Wednesday, February 21, 2007

Ash Wednesday

Ash Wednesday, 2007

It has been my experience that Ash Wednesday is a moment of solemnity in the year. Perhaps not a moment of outright grief, as Good Friday is, but certainly a time to make an attempt at humility, a time to recognize mortality, a time to deny ourselves the comforts of habits and vices and food, and as much as anything else, it’s all done to mark the beginning of this season that has just begun today, Lent.

Lent – this is a church season which most of us have had experience with in the past, and for most of us, maybe even all of us, that experience of Lent has been one of penitence and denial, based on the popular assumption (an assumption embraced by a significant portion of Christians world-wide) that we, the Children of God, are inherently sinful beings.

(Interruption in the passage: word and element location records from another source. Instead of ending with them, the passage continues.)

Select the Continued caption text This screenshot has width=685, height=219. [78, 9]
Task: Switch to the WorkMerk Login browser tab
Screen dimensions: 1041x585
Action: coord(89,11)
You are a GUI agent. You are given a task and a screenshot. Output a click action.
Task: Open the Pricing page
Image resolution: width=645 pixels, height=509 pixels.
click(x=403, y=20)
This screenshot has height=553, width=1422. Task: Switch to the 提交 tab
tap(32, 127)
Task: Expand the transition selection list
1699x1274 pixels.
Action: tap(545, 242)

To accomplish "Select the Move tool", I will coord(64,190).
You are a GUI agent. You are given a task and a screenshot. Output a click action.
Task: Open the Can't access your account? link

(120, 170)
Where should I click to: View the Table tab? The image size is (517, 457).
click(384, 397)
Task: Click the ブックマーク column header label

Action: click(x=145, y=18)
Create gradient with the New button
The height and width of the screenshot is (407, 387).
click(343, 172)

But this idea, that we are inherently sinful beings – this idea is not native to the Hebrew Scriptures that we call the Old Testament. And it’s not native to the four Gospel accounts of the ministry of Jesus found in the New Testament. And it’s not native to the Early Christian interpretation of this new movement we call Christianity, also found in the New Testament. No, this ‘inherently sinful’ idea came much later, four centuries years later.

Having said that, while I find it hard, very hard, to subscribe to the idea that we are inherently sinful, I think it is very useful to us all to set aside time every year to be introspective. I think it is very useful to, as our opening prayer puts it, “engage in a fearless moral inventory,” and then seek to be reconciled with God, with other people around ourselves, and to seek to be reconciled within ourselves. Because in the end, Lent isn’t about punishment, and it’s not about denial. It’s about encountering God, and it’s about daring to look unflinchingly at our own soul – unflinchingly, that is, with great honesty, and with great compassion.

And so, if you haven’t decided what to ‘give up’ for Lent, or if you’ve decided not to ‘give up’ anything this time around, or if you’ve already decided to ‘give up’ chocolate, or tobacco, or whatever, I urge you to compare your decision to this idea of encountering God, and looking unflinchingly at your own soul. Does your deicison help you, on a daily basis, to encounter God and …or fearlessly examine your own soul?

If it doesn’t, is it really worth spending your valuable time and energy on?